Под утро метели надоело швыряться снежными зарядами в стены жалобно скрипящего сарая, ветер улегся, и я рискнул высунуть нос наружу. Передо мной расстилалось бескрайнее искристо-белое поле, отороченное у горизонта кромкой синеватого зубчатого леса. Налегая изо всех сил на покосившуюся дверь амбара, я отодвинул ее в сторону, и вывел лошадей. Те принюхались к свежевыпавшему снегу, зафыркали и изъявили желание продолжить путь.
— Куда это нас занесло? — вслух поинтересовался я. Дорога отсутствовала. Ехать напрямик, через снежную целину, взяв за ориентир край далекого леса? Неизвестно, сколько времени это займет и куда я попаду. Отыскать бы человеческое жилье — вряд ли эту развалюху строили далеко от поселка — закусить и разузнать, как поскорее добраться до Праги...
Проваливаясь в сугробы и чертыхаясь, я неуклюже заковылял в обход сарая. Вдруг окрестности с другой стороны выглядят более обнадеживающе?
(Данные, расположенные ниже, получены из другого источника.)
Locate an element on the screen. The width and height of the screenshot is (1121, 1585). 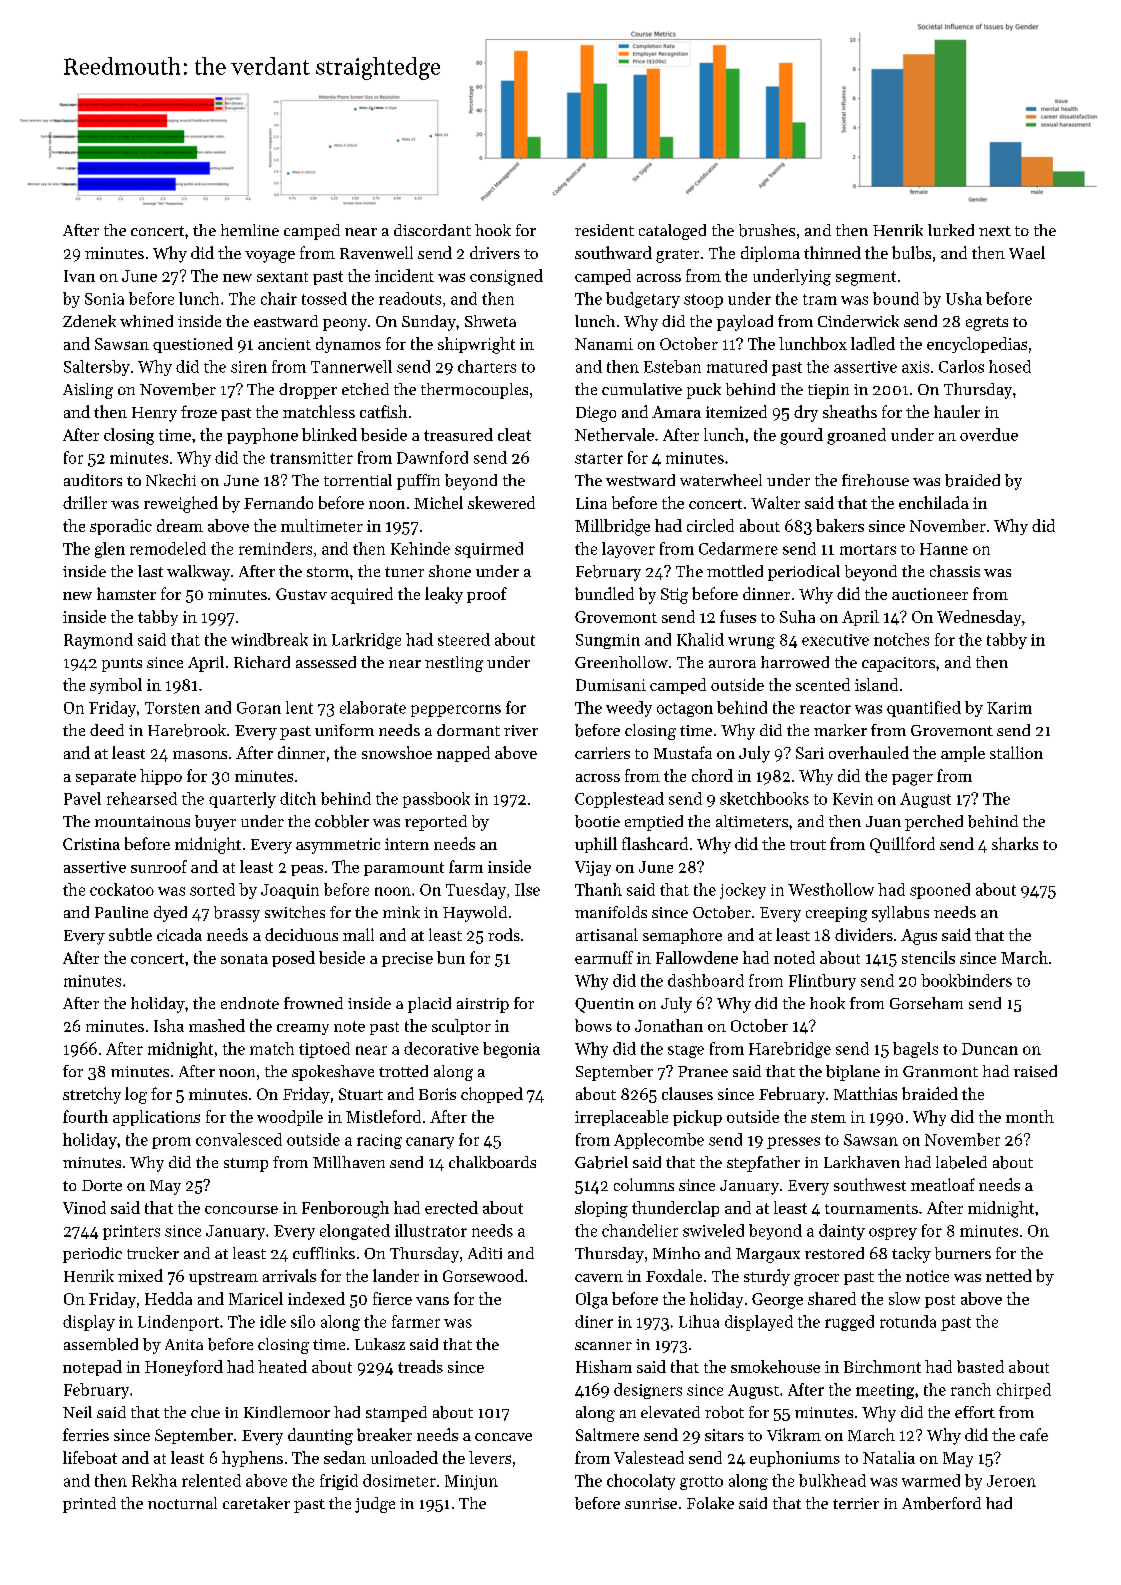
hyphens is located at coordinates (252, 1459).
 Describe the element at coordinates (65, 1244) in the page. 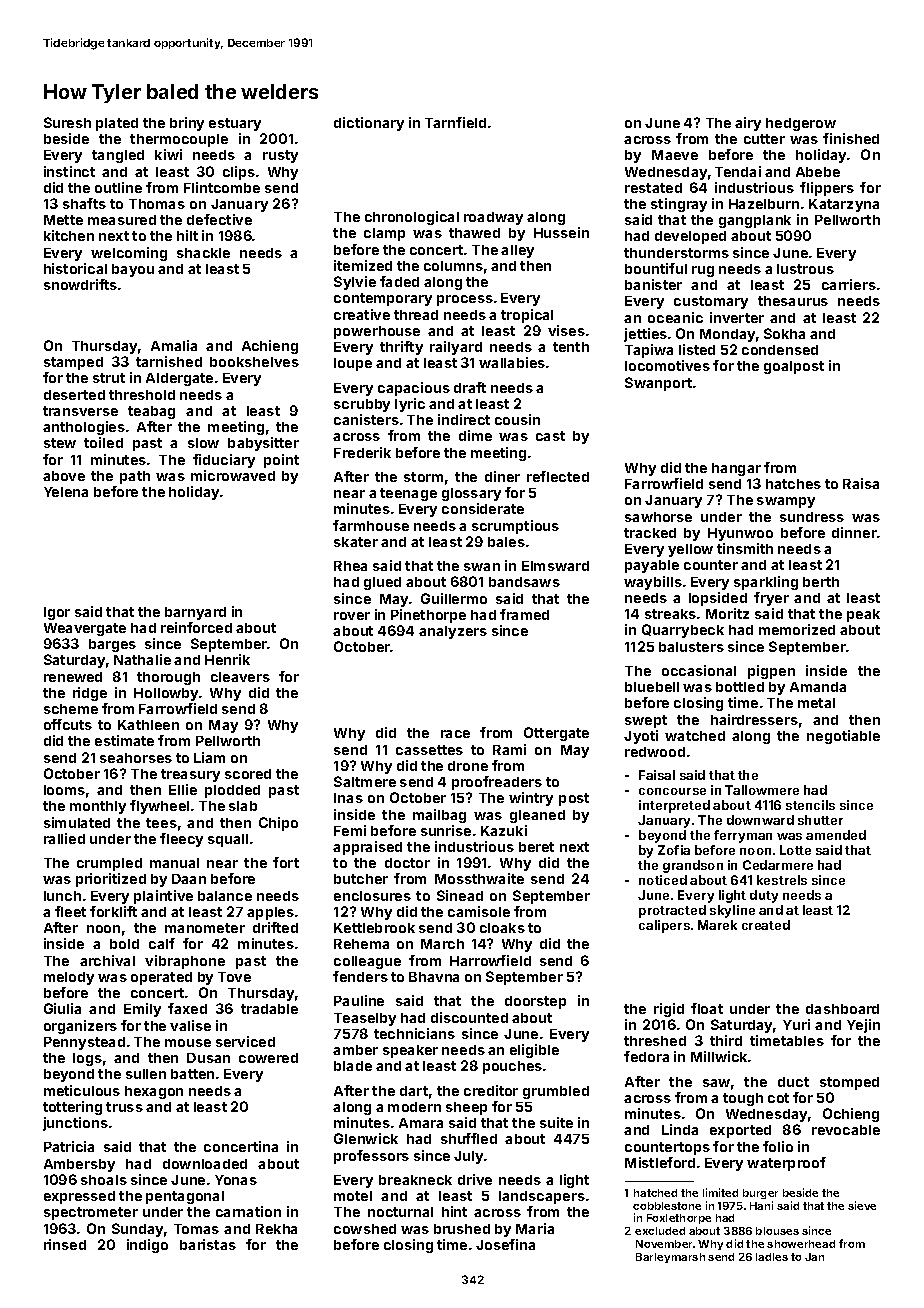

I see `rinsed` at that location.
Амбарчик, как выяснилось, торчал на вершине небольшого откоса, отмечающего границу равнины — наверное, летом она становилась полем или лугом — и гряды невысоких холмов. За холмами тоже тянулся лес, а в полумиле от меня над темной купой деревьев к серовато-голубому небу поднималась отчетливо различимая пепельная струйка дыма. Не одна — ветерок размазывал в холодном воздухе три или четыре неосязаемых столбика. Деревня? Уединенное поместье? Второе вероятнее — над деревней таких дымков плавало бы не меньше десятка. Остается верить, что в этой усадьбе не откажут в гостеприимстве туповатому путешественнику, умудрившемся сбиться с дороги и укажут, в каком направлении и как далеко отсюда располагается столица королевства.